* [PROMPT]:
Answer with the exact lines of the following material from the one containing "You are a GUI" through the one containing "Vital Effect (1459, 1562)", both end lines included.

* [DATA RECORDS]:
####

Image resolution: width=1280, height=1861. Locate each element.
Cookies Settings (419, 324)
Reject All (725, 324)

####

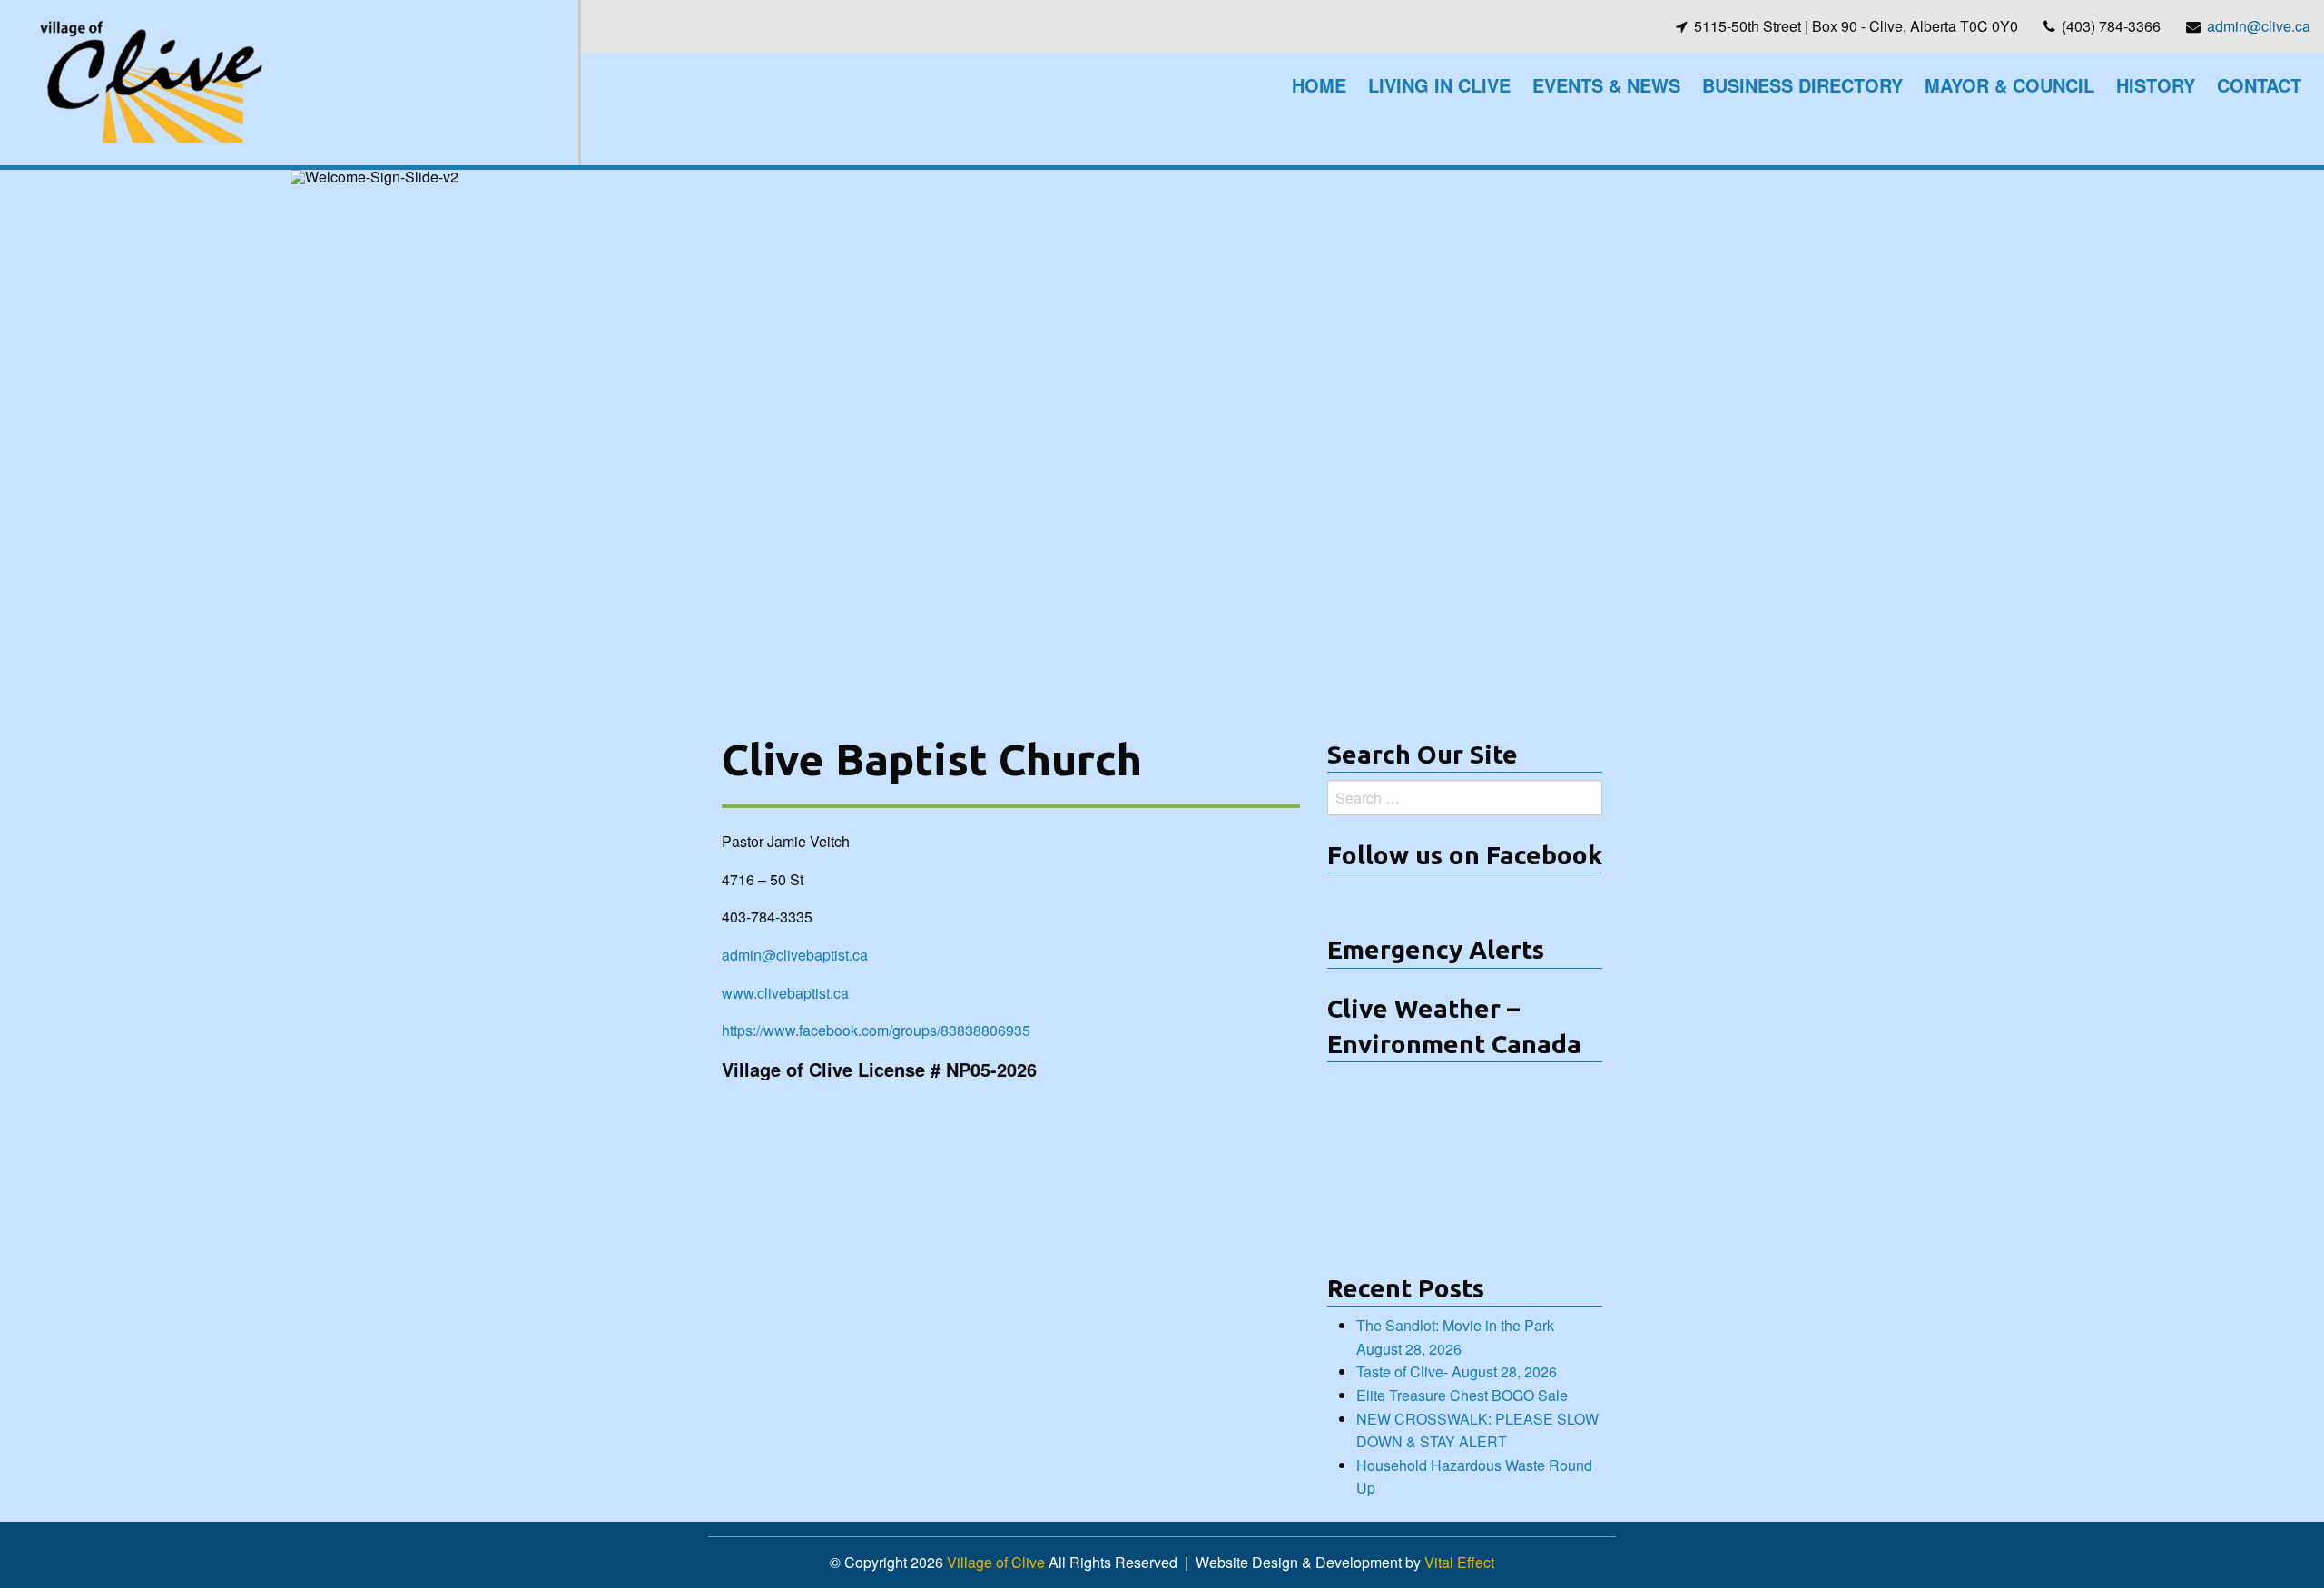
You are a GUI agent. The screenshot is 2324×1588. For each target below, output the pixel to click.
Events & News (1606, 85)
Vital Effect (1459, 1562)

####

* [RESPONSE FOR THIS EXERCISE]:
You are a GUI agent. The screenshot is 2324×1588. For each target below, output the pixel to click.
Events & News (1606, 85)
Vital Effect (1459, 1562)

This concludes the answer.